◆ **Arbeitsauftrag**
Beantworte diese Fragen zum folgenden Auszug über Lasertriangulation:
(a) Als was wird Triangulation definiert?
(b) Welche Voraussetzung für den Einsatz der Lasertriangulation wird genannt?
(c) Welche vier Anwendungsfelder werden aufgezählt?

◆ **Auszug**
Mehrere Objekteigenschaften gleichzeitig prüfen

Triangulation ist die Abstandsmessung durch Winkelberechnung. Wenn es um Schnelligkeit und Vielseitigkeit geht, ist dieses Verfahren ideal und gerade bei anspruchsvollen Applikationen die ultimative Lösung. Die Lasertriangulation ist eine Messmethode auf trigonometrischer Basis, die kontinuierlich erfolgt und sich deshalb bestens zur Abstandsmessung an bewegten Objekten eignet.

Objektkontur, Höhe und Volumen messen und Konturfehler erkennen

Mittels Lasertriangulation wird die Objektkontur ermittelt; daraus können Objekthöhe, Form und Volumen gemessen, Konturfehler erkannt und lokalisiert sowie unterschiedliche Qualitäten klassifiziert werden. Die Lasertriangulation vereint zugleich mehrere Verfahren, weil zur 3D-Information auch 2D-Daten Auskunft über Helligkeit und Glanz geben. 

Eine Kamera, die in einem bekannten Winkel zum Laser angeordnet ist, nimmt Bilder der Laserlinie auf, die durch die Objektgeometrie verformt wird. Dadurch können die Abweichungen der Laserlinie zu jedem Zeitpunkt ermittelt werden, zu dem das Prüfobjekt den Laserstrahl passiert. Mit einer vorgegebenen Taktrate werden Höhenprofile erstellt. Diese Höhenprofile sind die Basis für ein dreidimensionales Bild. Die Abweichung jedes Punkts vom unverformten Laserstrahl dient als Höheninformation, aus dem ein 3D-Bild generiert wird. Eine Voraussetzung für den Einsatz der Technologie Lasertriangulation ist, dass sich das Prüfobjekt relativ zu Kamera und Laser bewegt.

Anwendungsfelder

  • Form- und Konturkontrolle
  • Lage- und Positionserfassung
  • Schnittpositionierung
  • Volumenermittlung

Mit der Lasertriangulation lassen sich mehrere Objektmerkmale gleichzeitig hochpräzise erfassen. Das erhöht die Flexibilität bei den verschiedenen Inspektionsaufgaben erheblich.

◆ **Bereitgestellte Daten**

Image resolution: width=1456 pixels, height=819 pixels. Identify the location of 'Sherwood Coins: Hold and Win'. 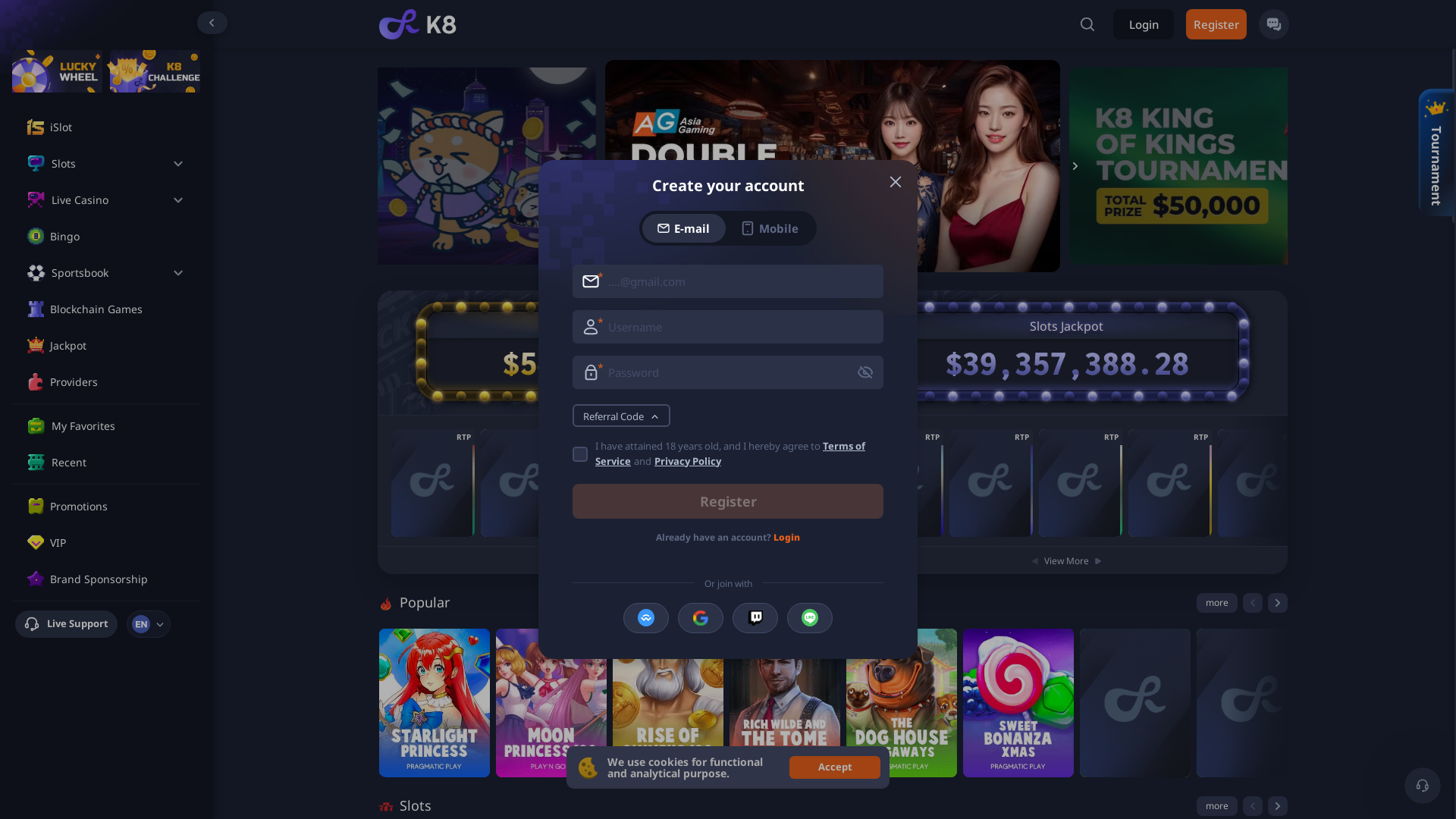
(1080, 482).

◆ **Lösung**
(a) Als Abstandsmessung durch Winkelberechnung.
(b) Das Prüfobjekt muss sich relativ zu Kamera und Laser bewegen.
(c) Form- und Konturkontrolle, Lage- und Positionserfassung, Schnittpositionierung und Volumenermittlung.